Top of Task material
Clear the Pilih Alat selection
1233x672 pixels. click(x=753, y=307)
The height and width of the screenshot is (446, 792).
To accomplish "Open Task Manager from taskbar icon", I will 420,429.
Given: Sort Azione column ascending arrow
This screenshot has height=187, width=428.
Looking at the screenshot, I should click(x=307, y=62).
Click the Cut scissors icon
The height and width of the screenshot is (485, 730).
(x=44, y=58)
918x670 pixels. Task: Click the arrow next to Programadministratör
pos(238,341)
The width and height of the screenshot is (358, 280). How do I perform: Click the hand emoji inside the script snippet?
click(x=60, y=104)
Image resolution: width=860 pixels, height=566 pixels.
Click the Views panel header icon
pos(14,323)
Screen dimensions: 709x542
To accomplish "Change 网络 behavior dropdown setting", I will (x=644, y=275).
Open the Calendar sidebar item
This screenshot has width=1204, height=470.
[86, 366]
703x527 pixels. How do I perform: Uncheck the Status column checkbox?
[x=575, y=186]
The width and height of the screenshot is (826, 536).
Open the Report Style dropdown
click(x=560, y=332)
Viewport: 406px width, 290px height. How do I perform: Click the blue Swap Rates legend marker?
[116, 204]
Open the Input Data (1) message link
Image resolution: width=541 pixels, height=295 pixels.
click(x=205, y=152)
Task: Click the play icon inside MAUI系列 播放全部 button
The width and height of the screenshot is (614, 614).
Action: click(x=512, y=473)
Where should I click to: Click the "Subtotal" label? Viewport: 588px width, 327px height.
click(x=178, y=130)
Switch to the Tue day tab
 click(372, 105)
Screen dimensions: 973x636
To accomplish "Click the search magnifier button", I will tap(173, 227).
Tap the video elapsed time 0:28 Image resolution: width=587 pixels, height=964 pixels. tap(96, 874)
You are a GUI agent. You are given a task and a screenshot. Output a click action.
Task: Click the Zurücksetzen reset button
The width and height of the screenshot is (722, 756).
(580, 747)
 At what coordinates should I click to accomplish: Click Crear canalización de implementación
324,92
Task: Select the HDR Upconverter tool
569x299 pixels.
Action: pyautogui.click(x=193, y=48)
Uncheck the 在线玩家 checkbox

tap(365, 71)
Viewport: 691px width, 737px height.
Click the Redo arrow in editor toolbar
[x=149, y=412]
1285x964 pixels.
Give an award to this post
Bottom of Task material
What to produce | Faithfully transcribe the whole of the data.

Solution to the problem |
Clear the Pilih Alat selection
1233x672 pixels. click(x=753, y=307)
The height and width of the screenshot is (446, 792).
To accomplish "Open Task Manager from taskbar icon", I will 420,429.
Given: Sort Azione column ascending arrow
This screenshot has height=187, width=428.
Looking at the screenshot, I should click(x=307, y=62).
Click the Cut scissors icon
The height and width of the screenshot is (485, 730).
(x=44, y=58)
918x670 pixels. Task: Click the arrow next to Programadministratör
pos(238,341)
The width and height of the screenshot is (358, 280). How do I perform: Click the hand emoji inside the script snippet?
click(x=60, y=104)
Image resolution: width=860 pixels, height=566 pixels.
Click the Views panel header icon
pos(14,323)
Screen dimensions: 709x542
To accomplish "Change 网络 behavior dropdown setting", I will (x=644, y=275).
Open the Calendar sidebar item
This screenshot has width=1204, height=470.
[86, 366]
703x527 pixels. How do I perform: Uncheck the Status column checkbox?
[x=575, y=186]
The width and height of the screenshot is (826, 536).
Open the Report Style dropdown
click(x=560, y=332)
Viewport: 406px width, 290px height. How do I perform: Click the blue Swap Rates legend marker?
[116, 204]
Open the Input Data (1) message link
Image resolution: width=541 pixels, height=295 pixels.
click(x=205, y=152)
Task: Click the play icon inside MAUI系列 播放全部 button
The width and height of the screenshot is (614, 614).
Action: click(x=512, y=473)
Where should I click to: Click the "Subtotal" label? Viewport: 588px width, 327px height.
click(x=178, y=130)
Switch to the Tue day tab
 click(372, 105)
Screen dimensions: 973x636
To accomplish "Click the search magnifier button", I will tap(173, 227).
Tap the video elapsed time 0:28 Image resolution: width=587 pixels, height=964 pixels. tap(96, 874)
You are a GUI agent. You are given a task and a screenshot. Output a click action.
Task: Click the Zurücksetzen reset button
The width and height of the screenshot is (722, 756).
(580, 747)
 At what coordinates should I click to accomplish: Click Crear canalización de implementación
324,92
Task: Select the HDR Upconverter tool
569x299 pixels.
Action: pyautogui.click(x=193, y=48)
Uncheck the 在线玩家 checkbox

tap(365, 71)
Viewport: 691px width, 737px height.
Click the Redo arrow in editor toolbar
[x=149, y=412]
1285x964 pixels.
Give an award to this post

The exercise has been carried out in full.